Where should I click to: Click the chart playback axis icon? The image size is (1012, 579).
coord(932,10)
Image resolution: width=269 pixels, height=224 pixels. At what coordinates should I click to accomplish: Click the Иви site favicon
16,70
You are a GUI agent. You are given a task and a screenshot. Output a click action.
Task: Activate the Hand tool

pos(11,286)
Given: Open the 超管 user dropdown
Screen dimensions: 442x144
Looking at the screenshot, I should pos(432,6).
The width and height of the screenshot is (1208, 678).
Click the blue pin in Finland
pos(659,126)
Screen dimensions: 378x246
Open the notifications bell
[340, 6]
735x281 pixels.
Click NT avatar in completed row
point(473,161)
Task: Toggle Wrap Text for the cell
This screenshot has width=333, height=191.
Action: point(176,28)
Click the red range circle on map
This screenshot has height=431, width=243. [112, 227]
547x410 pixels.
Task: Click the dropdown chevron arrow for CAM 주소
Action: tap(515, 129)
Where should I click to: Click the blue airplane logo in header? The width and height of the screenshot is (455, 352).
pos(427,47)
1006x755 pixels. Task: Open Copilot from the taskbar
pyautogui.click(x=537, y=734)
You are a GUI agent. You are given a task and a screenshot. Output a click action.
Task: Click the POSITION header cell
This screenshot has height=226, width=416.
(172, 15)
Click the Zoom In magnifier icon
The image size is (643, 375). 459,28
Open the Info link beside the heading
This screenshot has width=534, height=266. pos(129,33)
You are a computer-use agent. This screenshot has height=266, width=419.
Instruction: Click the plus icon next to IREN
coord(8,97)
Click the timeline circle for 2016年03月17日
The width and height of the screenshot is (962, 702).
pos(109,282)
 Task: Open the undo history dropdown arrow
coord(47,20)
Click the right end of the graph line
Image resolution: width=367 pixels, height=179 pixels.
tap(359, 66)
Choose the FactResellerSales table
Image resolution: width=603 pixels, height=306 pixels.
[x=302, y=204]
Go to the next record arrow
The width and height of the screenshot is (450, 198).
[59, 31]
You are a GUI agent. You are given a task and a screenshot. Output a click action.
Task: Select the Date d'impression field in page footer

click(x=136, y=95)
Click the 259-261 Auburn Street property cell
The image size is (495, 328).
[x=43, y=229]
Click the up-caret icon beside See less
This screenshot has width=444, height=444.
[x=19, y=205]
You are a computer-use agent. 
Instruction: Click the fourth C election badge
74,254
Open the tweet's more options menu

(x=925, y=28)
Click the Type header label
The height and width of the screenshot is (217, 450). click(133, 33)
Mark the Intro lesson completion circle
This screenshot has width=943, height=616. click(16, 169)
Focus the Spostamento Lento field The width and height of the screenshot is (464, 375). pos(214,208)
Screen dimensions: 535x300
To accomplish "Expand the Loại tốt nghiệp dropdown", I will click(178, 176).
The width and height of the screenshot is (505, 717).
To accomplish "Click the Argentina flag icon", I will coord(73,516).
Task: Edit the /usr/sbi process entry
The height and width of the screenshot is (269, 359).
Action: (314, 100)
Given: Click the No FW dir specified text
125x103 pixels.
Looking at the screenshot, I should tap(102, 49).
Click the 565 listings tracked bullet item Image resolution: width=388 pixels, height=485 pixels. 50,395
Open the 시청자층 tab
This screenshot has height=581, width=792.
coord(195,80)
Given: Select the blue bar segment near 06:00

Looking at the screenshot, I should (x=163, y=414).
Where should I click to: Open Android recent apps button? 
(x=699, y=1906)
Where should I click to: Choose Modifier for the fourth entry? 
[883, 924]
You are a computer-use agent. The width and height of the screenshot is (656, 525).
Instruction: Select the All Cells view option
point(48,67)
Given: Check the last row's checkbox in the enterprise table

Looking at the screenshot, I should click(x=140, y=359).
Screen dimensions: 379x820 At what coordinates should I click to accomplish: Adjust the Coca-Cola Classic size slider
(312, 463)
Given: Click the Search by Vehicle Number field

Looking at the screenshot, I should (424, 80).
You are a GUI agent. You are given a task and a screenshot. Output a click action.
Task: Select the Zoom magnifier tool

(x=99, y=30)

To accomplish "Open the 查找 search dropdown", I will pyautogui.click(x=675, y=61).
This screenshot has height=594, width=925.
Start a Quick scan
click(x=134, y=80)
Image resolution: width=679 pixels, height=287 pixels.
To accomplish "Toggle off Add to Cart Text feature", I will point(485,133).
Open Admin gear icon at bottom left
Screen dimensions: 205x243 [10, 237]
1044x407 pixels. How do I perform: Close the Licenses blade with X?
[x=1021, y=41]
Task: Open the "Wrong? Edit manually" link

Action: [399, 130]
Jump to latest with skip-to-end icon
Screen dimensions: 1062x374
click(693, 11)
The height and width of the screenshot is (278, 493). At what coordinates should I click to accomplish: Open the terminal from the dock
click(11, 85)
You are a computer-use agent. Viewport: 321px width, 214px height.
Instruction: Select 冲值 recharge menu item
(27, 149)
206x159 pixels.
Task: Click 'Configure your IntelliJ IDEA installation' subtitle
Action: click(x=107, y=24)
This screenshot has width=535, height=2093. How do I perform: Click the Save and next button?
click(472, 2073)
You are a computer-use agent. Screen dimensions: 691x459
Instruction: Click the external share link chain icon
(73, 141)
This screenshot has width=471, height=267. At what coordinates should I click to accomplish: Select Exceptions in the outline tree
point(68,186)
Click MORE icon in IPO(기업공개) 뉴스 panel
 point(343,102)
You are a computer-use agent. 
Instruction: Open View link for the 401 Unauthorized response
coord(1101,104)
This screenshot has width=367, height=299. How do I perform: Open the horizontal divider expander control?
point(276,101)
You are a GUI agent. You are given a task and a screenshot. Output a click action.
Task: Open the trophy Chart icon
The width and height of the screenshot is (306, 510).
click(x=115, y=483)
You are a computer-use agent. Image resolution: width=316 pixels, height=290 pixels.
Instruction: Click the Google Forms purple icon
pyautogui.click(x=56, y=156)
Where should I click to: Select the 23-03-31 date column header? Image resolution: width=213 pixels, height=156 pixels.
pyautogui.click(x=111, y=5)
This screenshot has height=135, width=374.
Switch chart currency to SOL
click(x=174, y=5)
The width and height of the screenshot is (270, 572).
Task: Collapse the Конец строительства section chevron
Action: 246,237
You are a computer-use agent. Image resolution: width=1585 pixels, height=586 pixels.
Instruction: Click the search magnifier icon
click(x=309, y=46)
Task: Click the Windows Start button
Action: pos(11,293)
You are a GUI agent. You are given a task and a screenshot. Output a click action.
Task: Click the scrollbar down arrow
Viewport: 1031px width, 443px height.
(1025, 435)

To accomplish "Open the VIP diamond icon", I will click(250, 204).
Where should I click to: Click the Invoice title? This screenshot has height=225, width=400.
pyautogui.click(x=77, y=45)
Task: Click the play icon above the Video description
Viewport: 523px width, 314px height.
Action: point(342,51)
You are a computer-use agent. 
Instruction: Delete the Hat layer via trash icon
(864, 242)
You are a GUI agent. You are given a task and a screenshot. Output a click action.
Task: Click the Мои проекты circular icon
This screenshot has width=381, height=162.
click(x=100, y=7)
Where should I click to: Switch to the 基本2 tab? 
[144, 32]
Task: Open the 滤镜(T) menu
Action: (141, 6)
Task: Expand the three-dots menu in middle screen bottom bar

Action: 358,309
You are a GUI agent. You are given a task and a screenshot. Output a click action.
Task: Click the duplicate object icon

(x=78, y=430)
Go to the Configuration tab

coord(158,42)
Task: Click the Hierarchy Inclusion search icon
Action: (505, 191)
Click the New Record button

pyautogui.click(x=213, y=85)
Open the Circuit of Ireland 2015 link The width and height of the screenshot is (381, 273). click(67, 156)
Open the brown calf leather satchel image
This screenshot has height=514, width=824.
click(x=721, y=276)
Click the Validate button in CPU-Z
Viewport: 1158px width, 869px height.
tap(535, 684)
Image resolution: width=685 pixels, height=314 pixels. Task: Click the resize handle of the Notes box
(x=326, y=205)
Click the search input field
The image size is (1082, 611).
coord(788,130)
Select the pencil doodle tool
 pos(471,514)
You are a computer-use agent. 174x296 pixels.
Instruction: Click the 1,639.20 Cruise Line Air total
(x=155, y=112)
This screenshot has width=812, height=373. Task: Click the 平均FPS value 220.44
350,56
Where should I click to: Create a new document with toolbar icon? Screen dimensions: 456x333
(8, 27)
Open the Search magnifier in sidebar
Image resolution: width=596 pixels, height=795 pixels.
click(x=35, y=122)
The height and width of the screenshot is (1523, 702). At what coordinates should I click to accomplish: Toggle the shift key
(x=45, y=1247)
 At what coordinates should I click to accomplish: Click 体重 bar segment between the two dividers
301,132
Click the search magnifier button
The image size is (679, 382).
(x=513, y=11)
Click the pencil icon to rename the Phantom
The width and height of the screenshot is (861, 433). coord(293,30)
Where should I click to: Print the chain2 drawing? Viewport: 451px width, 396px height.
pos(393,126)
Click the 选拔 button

○ ○ ○ ○ ○ ○ ○

Collect from the data above every line that includes "will".

(Answer below)
To accomplish "Expand the Loại tốt nghiệp dropdown", I will click(178, 176).
To accomplish "Click the Argentina flag icon", I will coord(73,516).
To accomplish "Open the 查找 search dropdown", I will pyautogui.click(x=675, y=61).
To accomplish "Toggle off Add to Cart Text feature", I will point(485,133).
To accomplish "Open the VIP diamond icon", I will click(250, 204).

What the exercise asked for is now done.